Der Kommentar: Das Bundesamt für Gesundheit BAG ist bei der Grippe-Impfung grandios gescheitert. Bis Ende dieses Jahres wollte es eine Durchimpfungsrate von 75 Prozent bei den Risikogruppen erreichen. Und beim Pflegepersonal eine solche von 50 Prozent. Erreicht hat es gerade mal die Hälfte des avisierten Ziels. Die Schweiz, ein einig Volk von Impf-Gegnern.

Damit bleibt die Schweiz, nicht nur bei der Grippe, ein Impfentwicklungsland. Dass die Grippe eine ernstzunehmende Infektionskrankheit ist, die jedes Jahr zwischen 100 000 und 300 000 Personen ins Bett zwingt, ist bekannt. Ebenso, dass daran zwischen 400 und 1000 Menschen sterben. Zahlen und Fakten belegen zudem, dass die Grippe-Impfung wirksam ist und Erkrankungen verhindert.

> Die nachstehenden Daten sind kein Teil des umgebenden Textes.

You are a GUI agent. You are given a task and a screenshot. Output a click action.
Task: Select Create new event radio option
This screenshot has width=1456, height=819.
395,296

Trotzdem steigt die Impfmüdigkeit. Wer hat daran Schuld? Paradoxerweise die, die uns den Stich in den Arm empfehlen. 2009 malten das BAG und die Weltgesundheitsorganisation den Teufel in Form einer Schweinegrippe-Pandemie an die Wand. Die Folge: Arztpraxen wurden gestürmt. Es gab Hamsterkäufe beim Grippemittel Tamiflu und Mundschutzmasken. Die Panikmache entpuppte sich als Bumerang. Die Glaubwürdigkeit der Gesundheits-Experten war im Keller.

Aber jetzt gibt es einen Lichtblick für die Gesundheitshüter. Beim Tierseuchen- und Epidemiengesetz outet sich ein Teil der Impfgegner. Es sind fundamentalistische Kreise mit Verbindungen zu rechten Patrioten. Ihre Argumente gegen das Impfen sind abstrus. Hier können BAG und Impfbefürworter in Zukunft mit einer sachlichen Informationspolitik verlorenes Terrain wieder gutmachen. Die Panikmache sollen sie dieses Mal den Gegnern überlassen.